Decomposing Provincial-Canada Yield Spreads: Does Fiscal Discipline Matter?

by Dominique Lapointe

The market for Government of Canada securities is closely scrutinized by analysts, market participants, and government officials themselves. The market for provincial bonds generally receives less attention. However, at $642 billion in 2017 and representing 27% of capital markets in Canada, the market for provincial bonds was larger in size than that of the federal government at 23% (Chart 1). As some provinces will likely continue to finance important deficits by borrowing from financial markets and diversifying their borrowing methods, it is crucial to understand the dynamics at play in this segment of the market. 

In its latest report, the Institute of Fiscal Studies and Democracy (IFSD) investigates if, and by how much, fiscal discipline matters for provincial-Canada yield differentials. To do so, we build on existing literature on subnational spreads and decompose annual provincial yield spreads by their fundamental drivers: fiscal stress, risk aversion, liquidity, transfer dependency, trade openness, and employment (Table 1). We find that fiscal soundness at the provincial level consistently compresses yield spreads both at the 10- and 5-year bond maturity. Specifically, a 1 percentage point decrease in a province’s net debt-to-GDP ratio decreases provincial-Canada fundamental spread by 0.5 and 0.05 basis points at the 10- and 5-year maturity, respectively. While this might seem small, considering current debt levels, this amounts to a 5 spread basis points premium for Quebec, and 7 for Newfoundland. This also is a 12, 9, and 9 spread basis point discount for Alberta, British Columbia, and Saskatchewan at the 10-year maturity, respectively (Table 2). Unlike previous studies, we do not find a significant impact of deficit-to-GDP on subnational spreads. While different data and methodology used can explain that discrepancy, it is also possible that, since deficits ultimately result in higher debt, both variables encapsulate fiscal stress the same way.

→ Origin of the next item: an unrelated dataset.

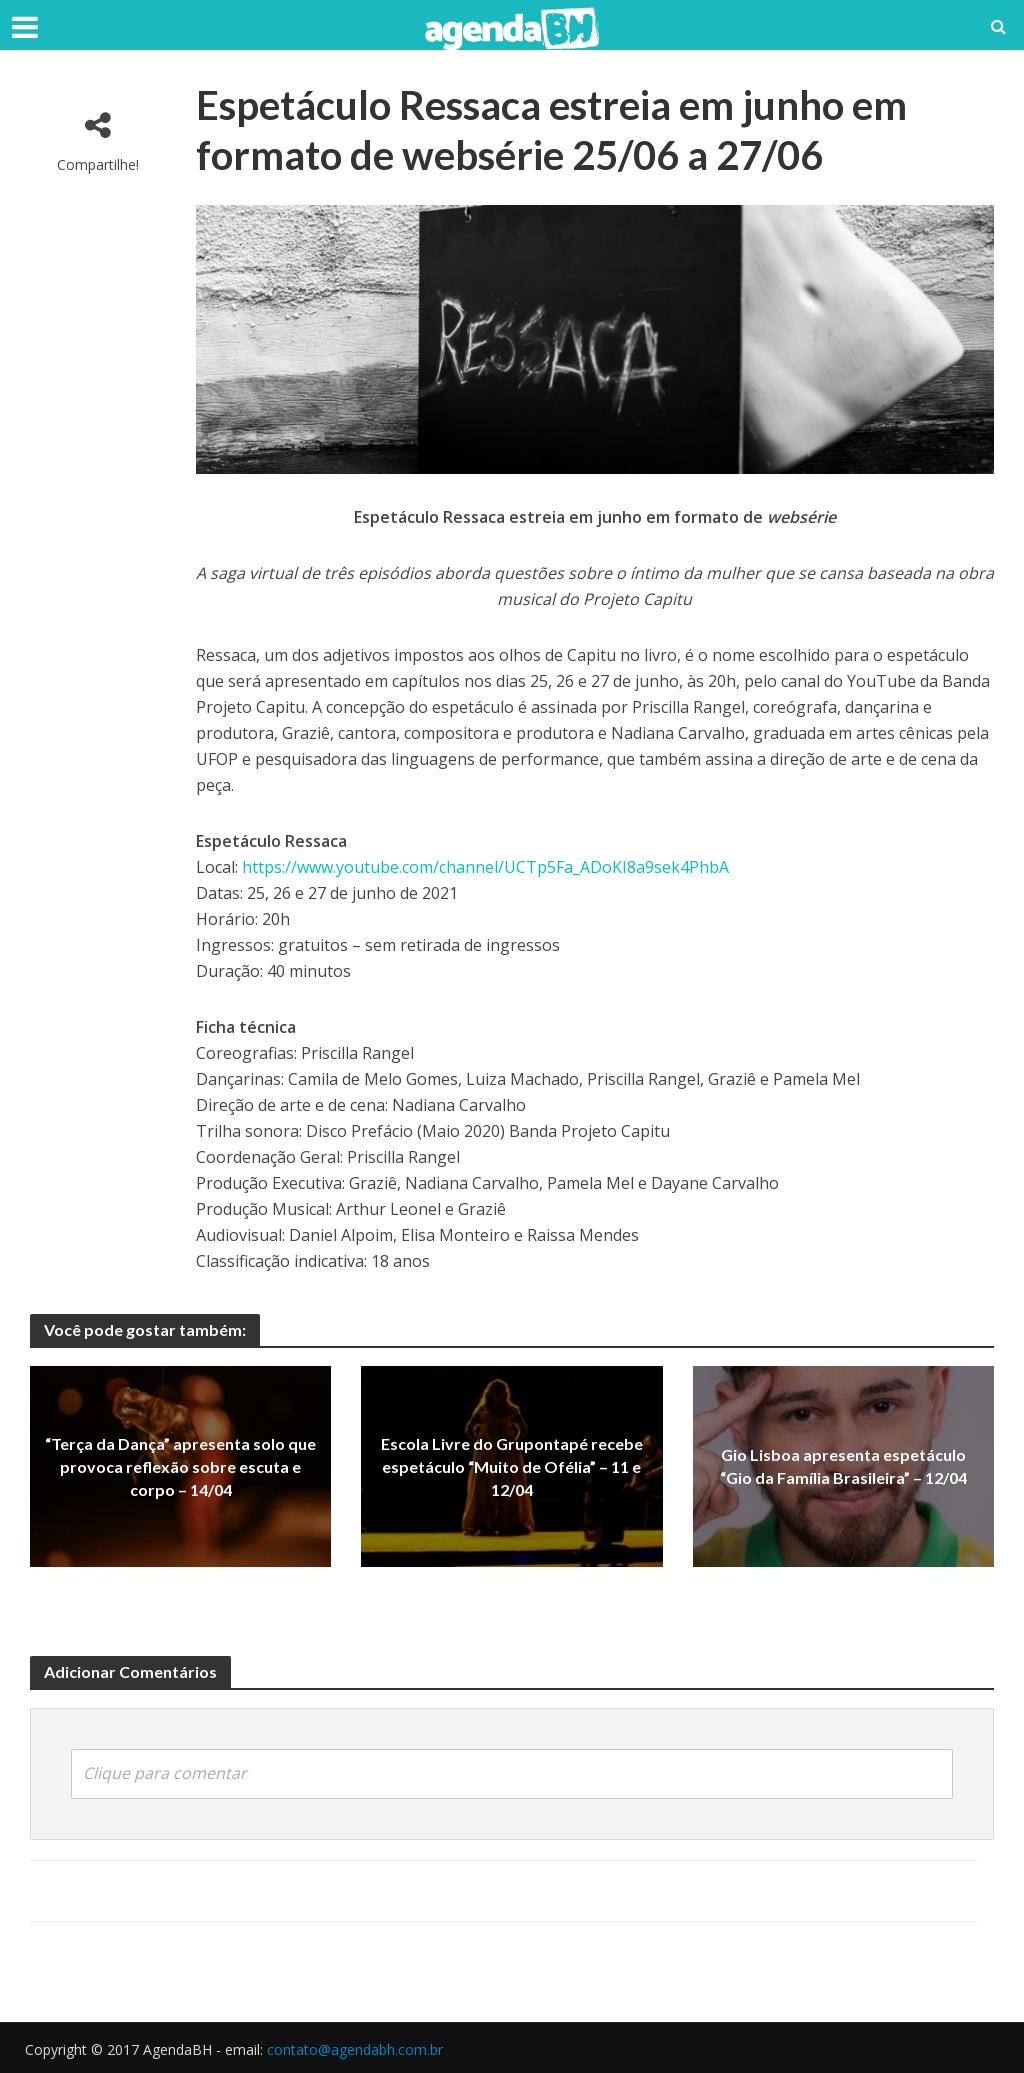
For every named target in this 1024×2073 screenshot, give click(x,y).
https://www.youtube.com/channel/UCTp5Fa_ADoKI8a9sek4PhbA (485, 867)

Additionally, assuming perfect liquidity in the federal bond market, a 1% increase in a province’s outstanding amount of bonds relative to that of the federal government decreases its fundamental 10-year spread by 0.7 basis points. Henceforth, bigger provinces such as Ontario and Quebec, with deeper and larger markets for their bonds, benefit from a liquidity discount. It is worth emphasizing that this proxy for liquidity remains indirect. 

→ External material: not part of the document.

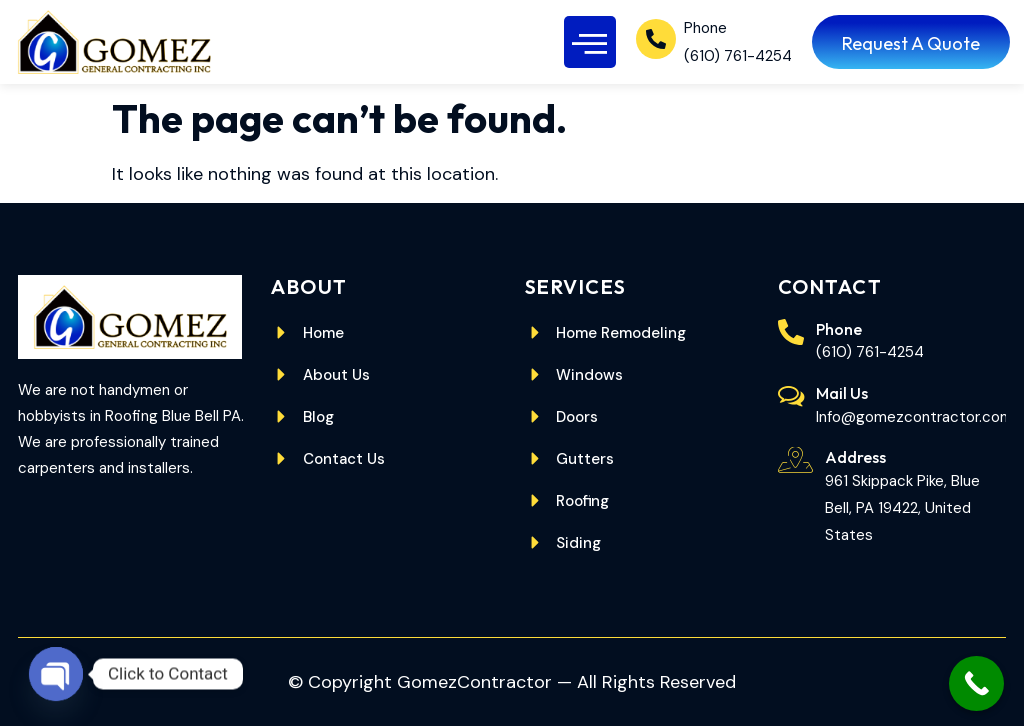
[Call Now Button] (976, 683)
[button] (590, 42)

Global risk aversion as imbedded in corporate bond spreads remains a major factor influencing provincial-Canada bond spreads. A 1-basis-point increase in Investment Grade (IG) corporate spread increases provincial spreads by 0.5 basis points. This supports the hypothesis that provincial bonds are seen by investors as substitutes for IG corporate bonds. A related finding is that, over the long-term, provincial-Canada yield spreads exhibit more variation over time than between provinces, highlighting the importance of common factors such as risk aversion in explaining yield differentials. We also investigated whether the importance of federal transfers such as equalization payments, Canada Health Transfer, and Canada Social Transfer reduce provincial yields by providing an implicit bailout policy. We find that higher transfers-to-revenues tend to compress long-term yields, which we see as a form of risk-sharing across the country. Finally, trade openness and employment-to-population ratio, proxies for a province’s capacity to attract capital and collect taxes, respectively, dampen yield spreads.  

The charts below present for each province the model fitted values based on specification (1) in Table 1 above. Since we identified cointegration between the provincial yield differentials and the explanatory variables, the fitted values can be interpreted as fundamental values. In that context, we would expect provincial yields to converge towards their fundamental values in the long run. In general, yield spreads fluctuate around their long-term value both at the 10- and the 5-year levels. In some provinces, a decoupling of the 10-year yield differentials and their fundamentals happen after the 2008-09 recession (Alberta, Manitoba, New Brunswick, and Saskatchewan). Because spreads stay higher than their fundamentals suggest, a convergence could be expected in the future. However, a sustained gap between the actual and the fundamental yield differential is also observed in some cases. Notably, Quebec yields are lower than their fundamental throughout the sample while Ontario’s are higher. This could mean that the model does not capture all factors influencing risk premia. For instance, if actual yields embed not only current but expected deficits, debt, productivity, and employment levels, then a persistent gap could occur. Contrasting Ontario and Quebec, those gaps are also explained by different long-term dynamics in both provinces. For instance, Quebec has a higher net debt-to-GDP, lower employment-to-population ratio (until recently), and fewer outstanding amount of bonds relative to the federal government. Those differences increase the province’s relative yields. The gap between Ontario and Quebec’s fundamental 10-year yield spread is however on a downward trend, from 36 basis point in 1989 to 26 basis points estimated in 2018.